§ GIVEN PROBLEM 1
Do these statements agree with the Red Book lecture post below? For each, answer yes or no and quote the deciding words of the post. (a) While listening, the writer had both the big Red Book and the little one spread out on the bed. (b) In the desert example, Jung stays with the embodied state and does not turn to meaning. (c) Robbie says Jung manages to move through the material without understanding.
§ GIVEN PROBLEM 2
Write the next part of the Red Book lecture post, picking up after its final paragraph.

§ PAGE EXCERPT
========================
Red Book Lecture 2 February 2-16
Welcome all and especially newcomers to the second chunk of the RED BOOK.
As Robbie compares Jung’s experiences of image both as metaphor and as an embodied experience, we are presented with a great challenge. How to be with the Red Book both from Jung and Robbie’s perspectives in a state of Negative Capability-- being in the unknown without going right to meaning even, and, especially when an insight comes.
There is the great example of the desert and how Jung at first is experiencing it as an embodied state and then almost immediately is pulled to meaning-- desert as soul.
Robbies says:
“The Spirit of the Depth is teaching Jung to be a phenomenologist. How to wait on images... to get into their true becoming and then he can find the seeds for them and find what they are doing and who they are. If we want to honor him we have to try to move through this material without understanding. And of course, Jung fails miserably and so will we.”
So then the question comes: What are we to ‘discuss’ in this forum as we endeavor to be in the ‘waiting’, experiencing the Red Book and what Robbie and each other have to say, as an environment, a place?
Well Janet asked me a question this morning when we talked about this: “What was your experience as you listened to this section?”
I told her I had spread out the big Red Book on my bed along with the little one and as I listened I took notes and stopped the recording, re-listened to parts .... then I worried oh ,oh, I was trying to make meaning, but no, I really felt like I was diving into the experience in a deeper way than the last time I listened. I was thrilled, confused, excited, and worried.
So let’s continue on as we go slowly, waiting, being with the discomfort of not knowing and share what that is like for us and perhaps noticing other places where Jung (and we) go to metaphor, to embodiment and back again.
========================
§ RECORDED INFORMATION
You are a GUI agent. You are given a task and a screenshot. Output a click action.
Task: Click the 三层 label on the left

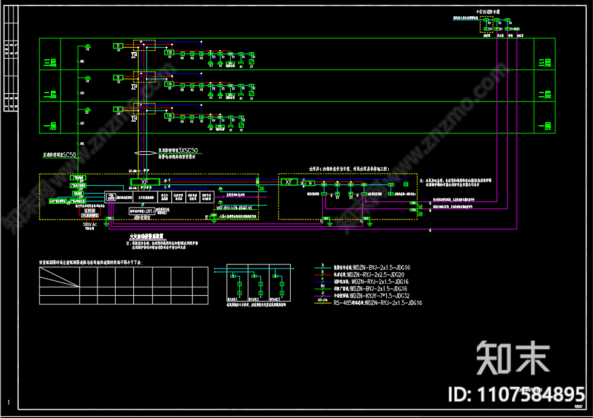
========================
§ ANSWER 1
(a) Yes: "I had spread out the big Red Book on my bed along with the little one"
(b) No: "then almost immediately is pulled to meaning-- desert as soul."
(c) No: "And of course, Jung fails miserably and so will we."

§ ANSWER 2
Chris and Janet
Replies
Once I get over the nausea (did vomit in the old days) of repulsive material witnessed (same for novel becoming wise counsellors); listening to that which was/is/remains repulsive has similar cause/effect.
For me, the 'do not forget' pus wounds that repulse me so deeply, my soul cried out and the pus/I/Thou/Other dynamic melted together, in timeless space; humble attempts to transcend repulsion with hope that lovingkindness (mercy/grace) would/will/can bring a sense of 'sweetness of the grapes out from those 'grapes of wrath', whatever they may be and so to speak). Regards Linda
I have to say that I’m enjoying this group and the Red Book. It is slow reading. I’m finding the footnotes as fascinating as the text. I think the slowness of the reading is giving me time to absorb and be absorbed by the material.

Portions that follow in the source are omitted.